As the grown author David Copperfield reminisces on his life, the film focuses more on his childhood years and how he survived being an orphaned boy, with an abusive step-father, growing up in the bleakness of the Victorian era.
The cast is exemplary. Maggie Smith was just perfect as David's aunt, a woman who seems cold on the outside but does welcome the child into her home. Pauline Quirke stepped away from her usual comedic roles to play the maternal Pegotty, a lovable character who you truly felt cherished this little boy. Trevor Eve delivered a very chilling performance as the hideous stepfather Mr Murdstone who loathed David on sight with Zoe Wannamake equally as cruel as Murdstone's vile sister.

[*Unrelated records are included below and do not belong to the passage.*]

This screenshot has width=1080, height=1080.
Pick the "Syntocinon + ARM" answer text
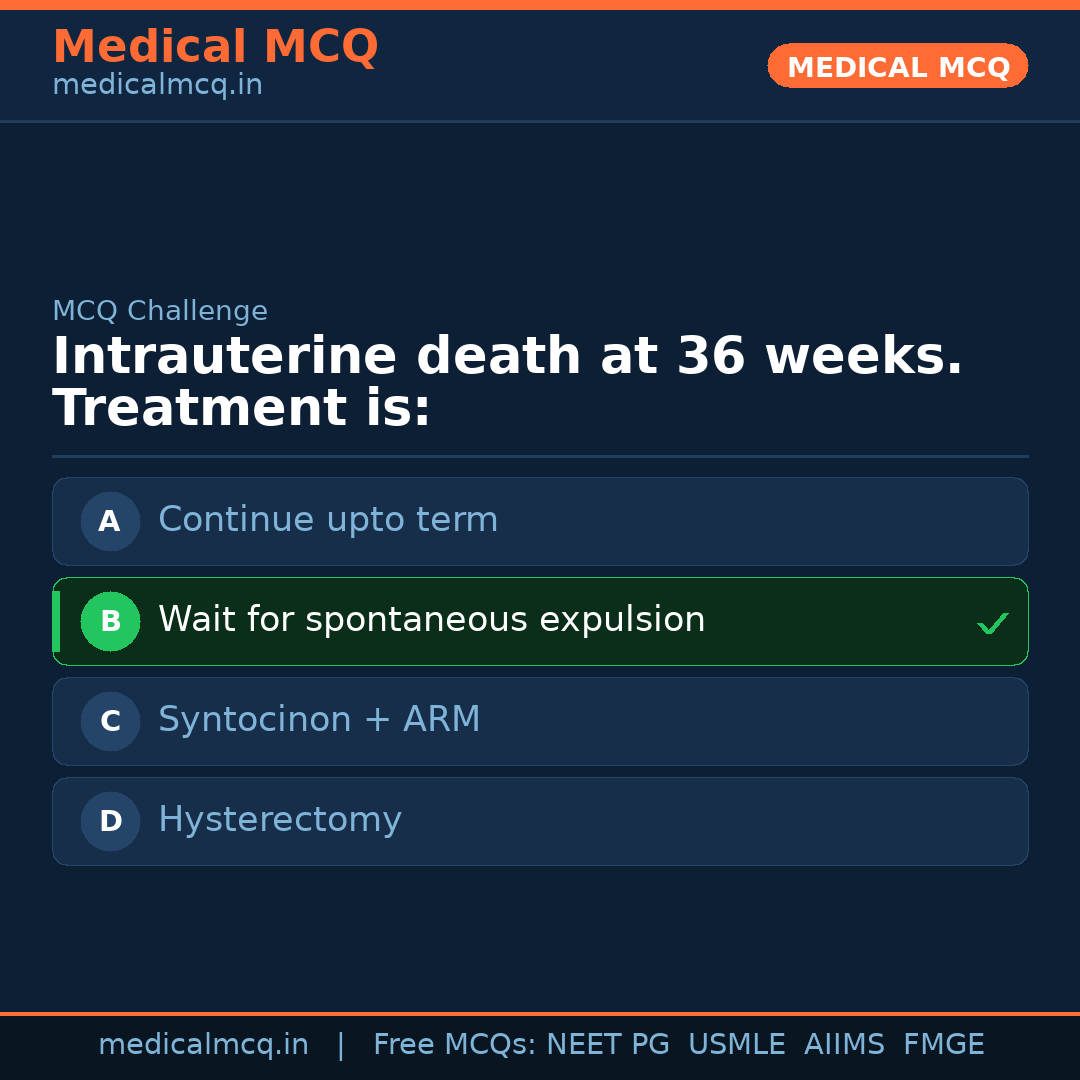coord(319,720)
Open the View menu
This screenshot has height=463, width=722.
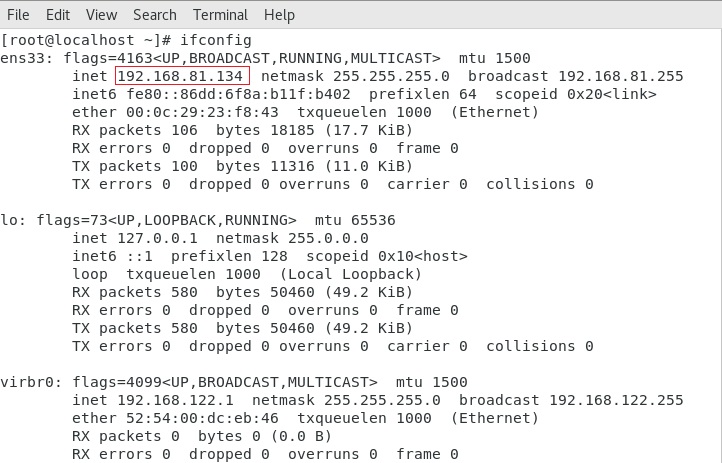(101, 15)
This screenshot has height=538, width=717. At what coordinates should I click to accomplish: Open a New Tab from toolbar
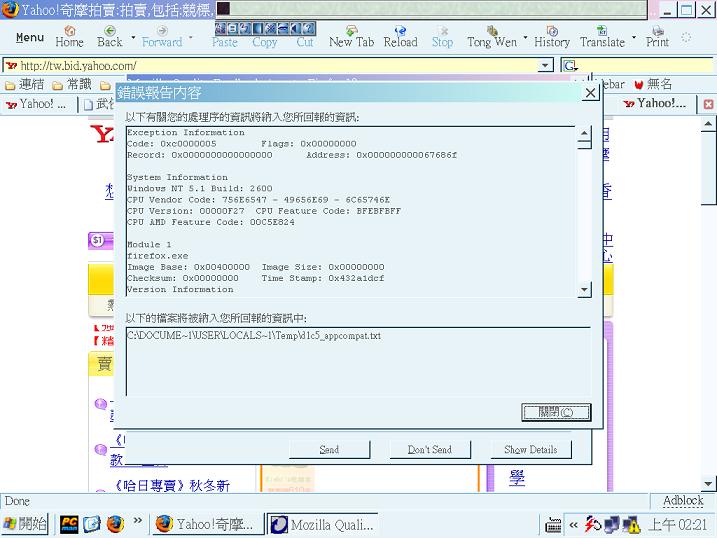click(x=351, y=37)

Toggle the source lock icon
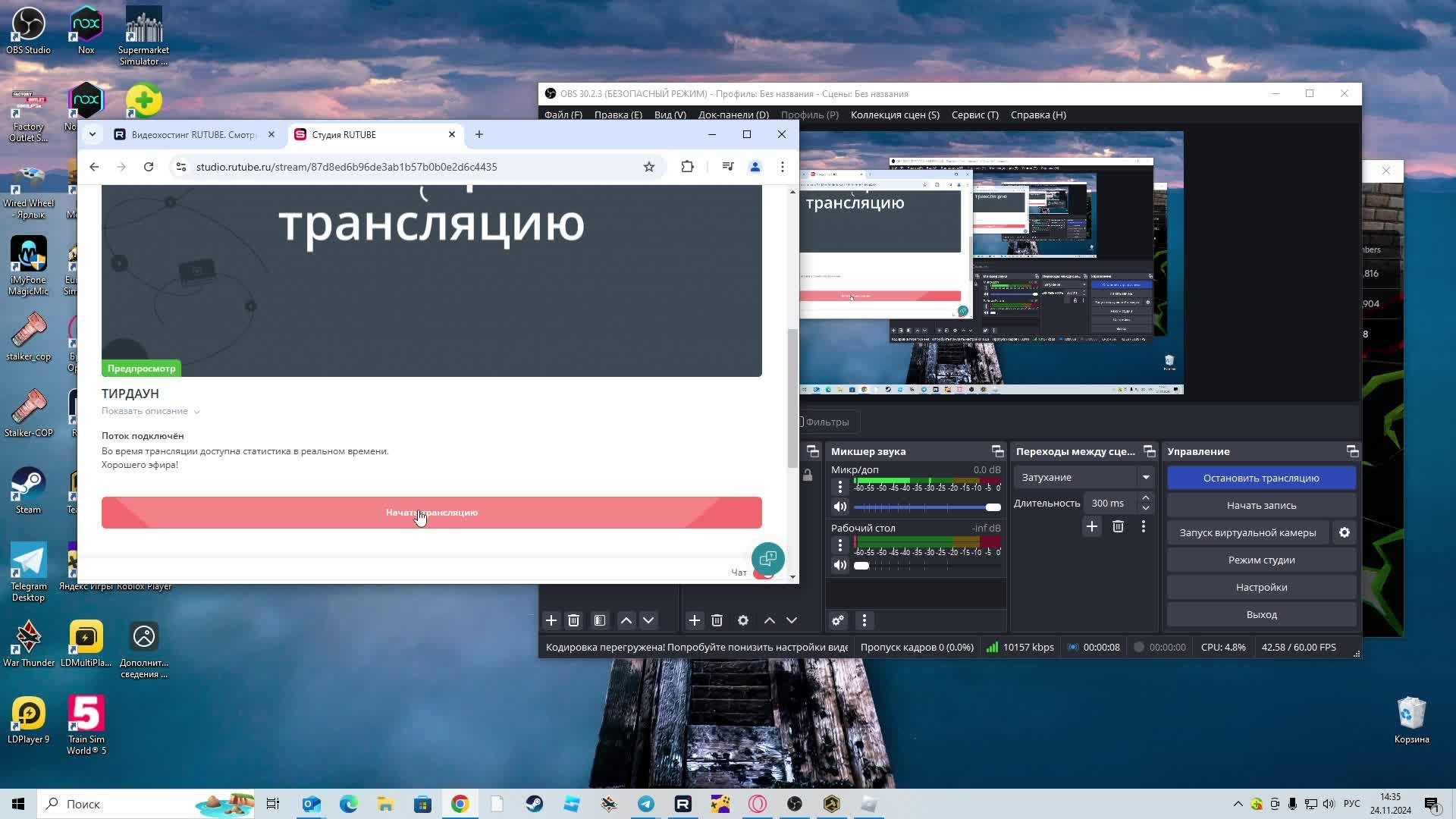pyautogui.click(x=808, y=475)
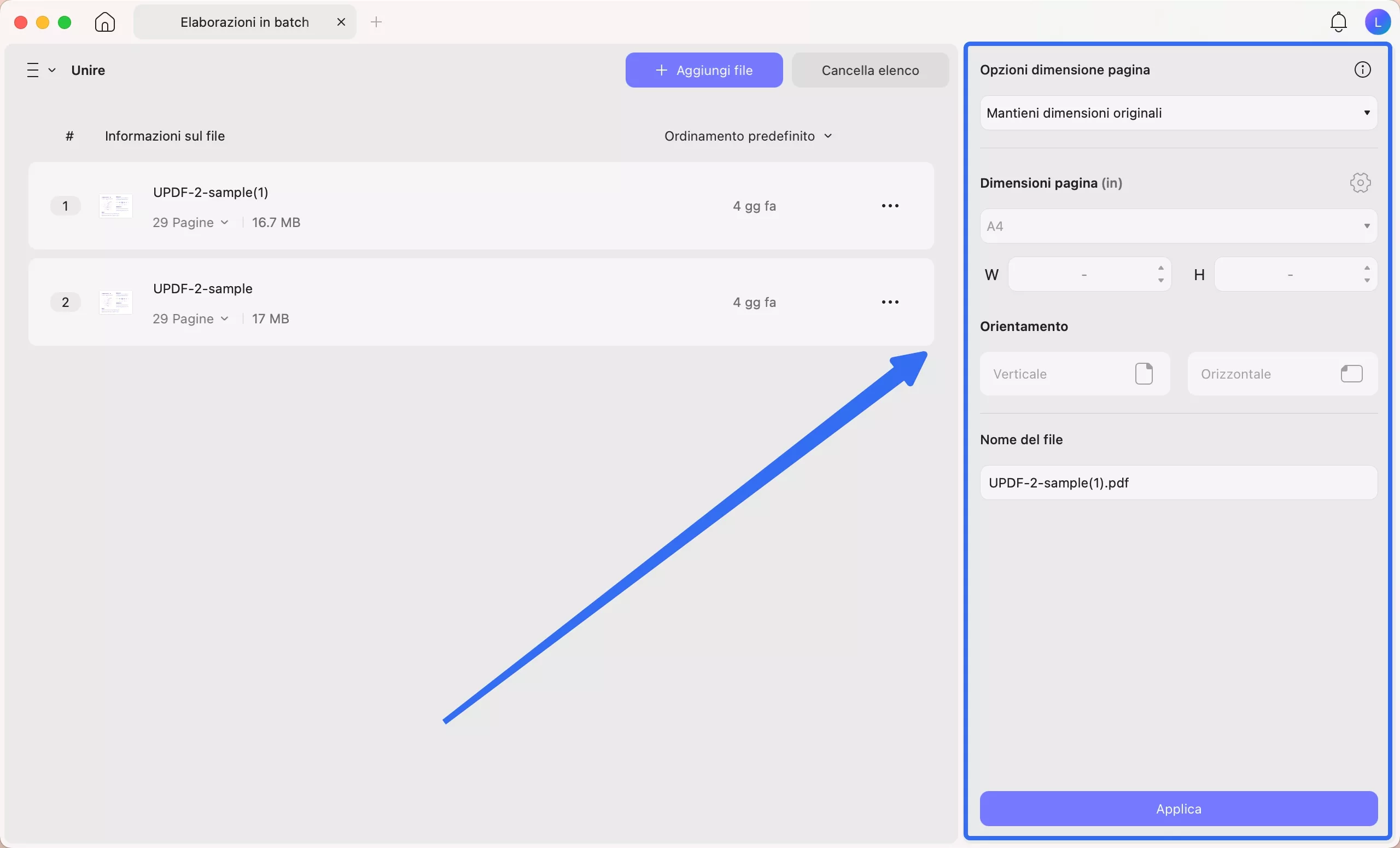Open Ordinamento predefinito sort dropdown

coord(748,136)
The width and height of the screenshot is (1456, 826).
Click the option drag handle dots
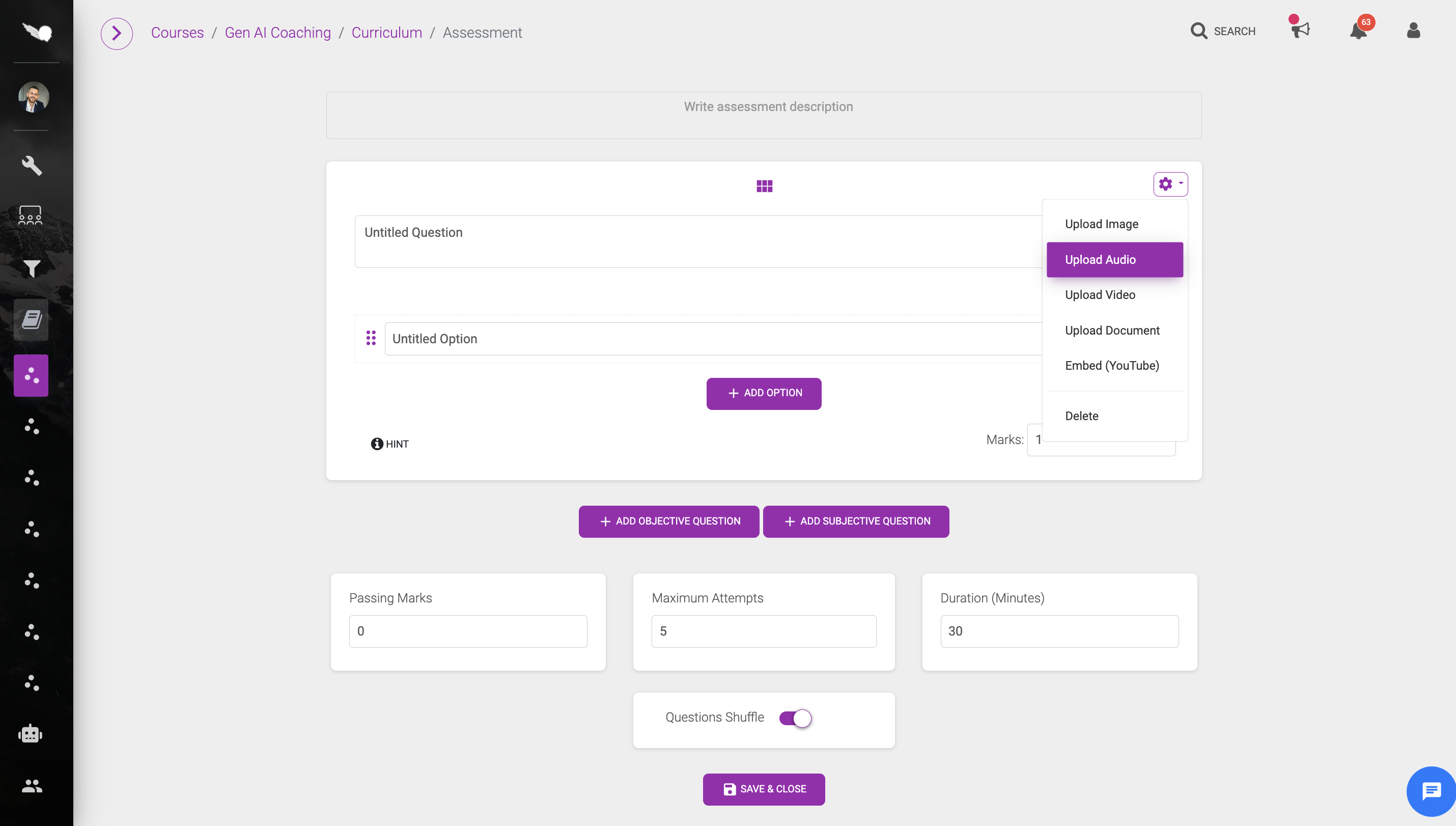point(371,338)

Every actor did an excellent job of bringing their character to life and I don't think there has ever been such a well-cast drama. However, nine-year-old Daniel Radcliffe, who two years after this film would be cast to play Harry Potter, stole the show as the vulnerable but tenacious young David. It is easy to forget his bland wooden acting in the Harry Potter films as he throws himself into the role of winsome, wide-eyed David, wonderfully depicting the pains and joys of his character.
'David Copperfield' has to be one of the best adaptations of a classic novel yet. The excellent script and wonderful actors mesh together to really bring the story to life and it reminds you that sometimes the BBC does get it right. It's a pity our TV license money couldn't go to making more like this.